If a claimant moves from one State – where the new process is in place – to another State – that does not have the new process – the adjudicators will apply the regulations that were initially applicable to the claim. In other words, once a claim is under one system, it will stay in that system. This also applies to the pending cases in a region when roll-out begins. Those cases that are already in the system will be worked under the “old” rules and new cases will be worked under the “new” rules.

For example, the elimination of an Appeals Council review will only apply in regions where we have rolled out the new DSI process and to disability claims that have been processed from the start under this rule.

Of course, we will continue to monitor the effects on the disability determination process and the Federal courts as we implement DSI in other regions of the country. Obviously, if we find that there are issues, we will make changes as necessary.

Rollout Begins August 1

As I said, we are rolling out the process on August 1st, and you have my assurance that we are doing all that we can to make sure that we implement in an orderly and timely manner. In typical fashion, the hardworking men and women of SSA and the state DDSs have pulled together and are getting the things done that must be done to move forward.

So far, we have developed major new computer systems to support the DSI initiative. We have performed all of the personnel and hiring work necessary to make sure that we have the new employees in their new positions, properly trained, in time to perform their new DSI duties when implementation begins. We are working to ensure that effective training is prepared and presented to every employee who will be involved with the new disability determination process. Although we do not have the same kind of personnel or hiring issues at the hearing level as we do for other levels, we do have systems needs unique to the hearing level, and we are currently working to ensure that the necessary computer systems are in place by the time the first DSI claim reaches the hearing level.

Conclusion

As you know, shortly after I became Commissioner, I met with President Bush to discuss SSA’s disability programs. He asked me three questions:

  • Why does it take so long to make a disability decision?
  • Why can’t people who are obviously disabled get a decision immediately?
  • Why would anyone risk going back to work after going through such a long process to receive benefits?

I am proud to say that our new disability process addresses all of these concerns.

As I look back over the long road to the changes we will begin implementing in just a few weeks—and reflect on the spirit of cooperation, professionalism and dedication to serving the public that has been demonstrated by the men and women of SSA and the DDSs, advocacy groups, and Congress—I am convinced that we can make this happen. I am also convinced that the American public will benefit greatly.

As we roll out DSI, we plan to continue the dialogue that has served the process so well. Because this is not just about getting it done; it’s about getting it done right.

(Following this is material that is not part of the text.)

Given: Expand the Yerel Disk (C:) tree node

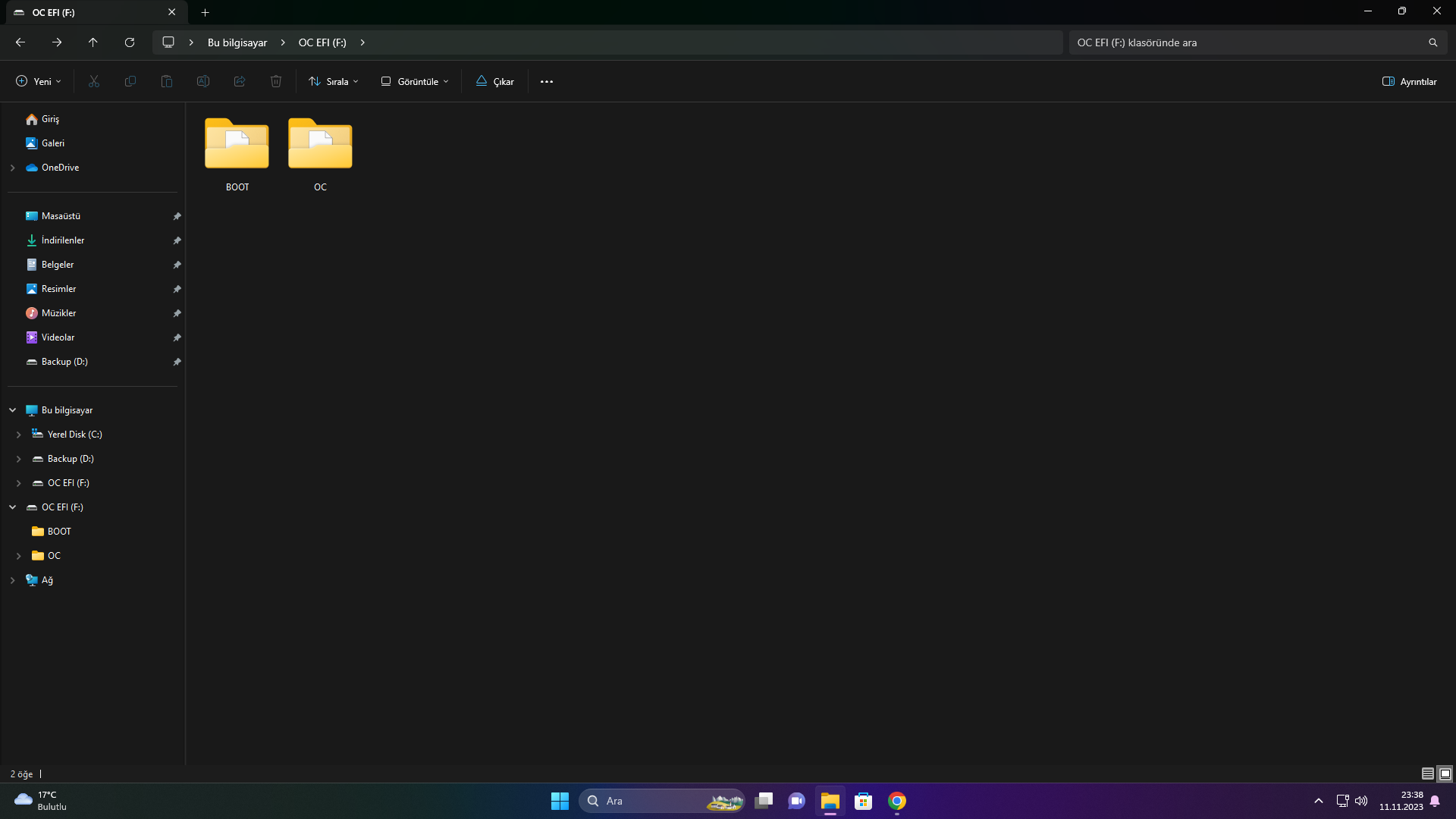Looking at the screenshot, I should coord(19,435).
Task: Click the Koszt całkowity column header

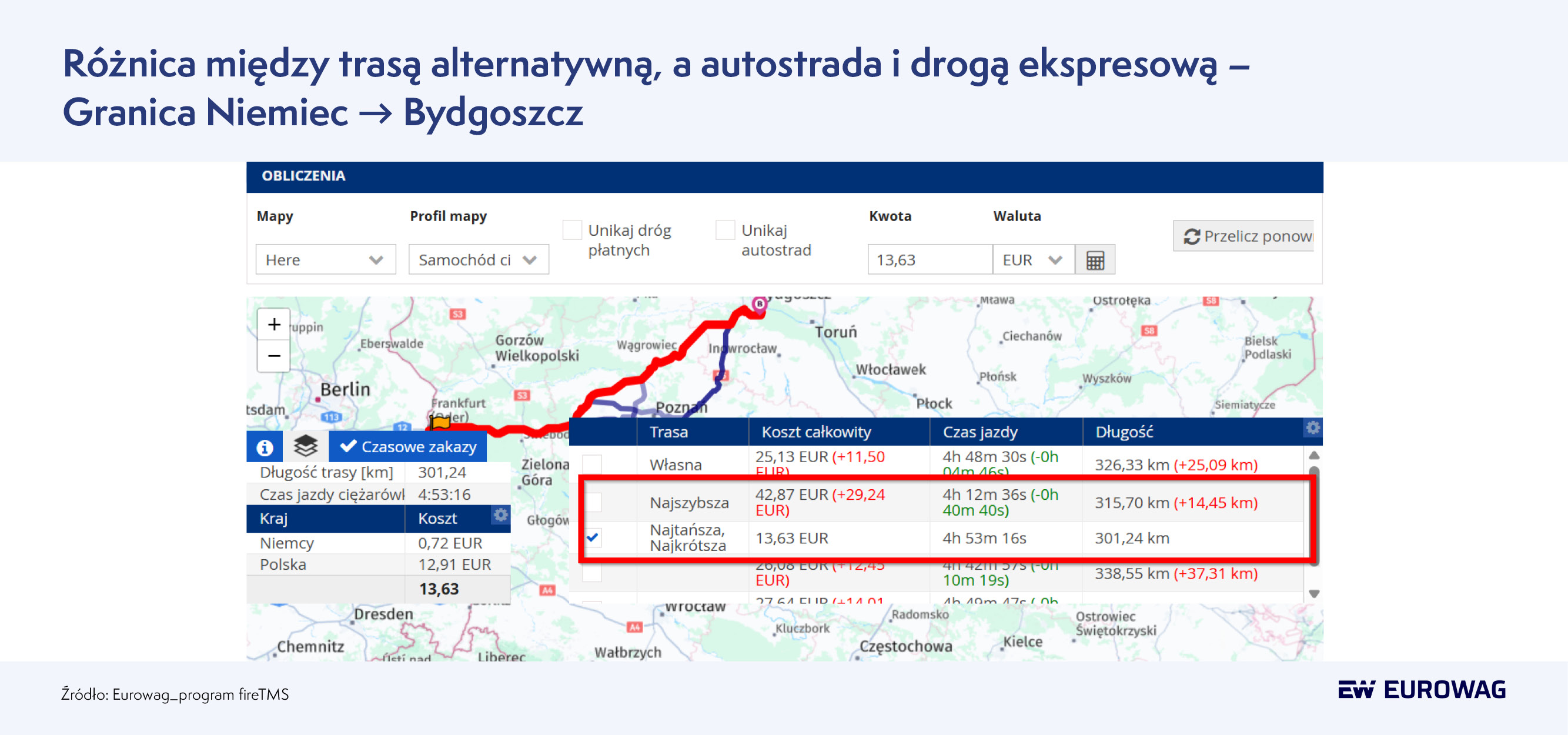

In closing, I want to express again my heartfelt thanks to everyone who has helped us on our journey toward an effective DSI. As I said at the beginning of my testimony today, this subcommittee has traveled with us throughout the journey. I want to thank you again publicly for your advice, insight and support that have meant a great deal to the agency and to me personally. And I know that we can count on your continued support and advice as we make DSI a reality.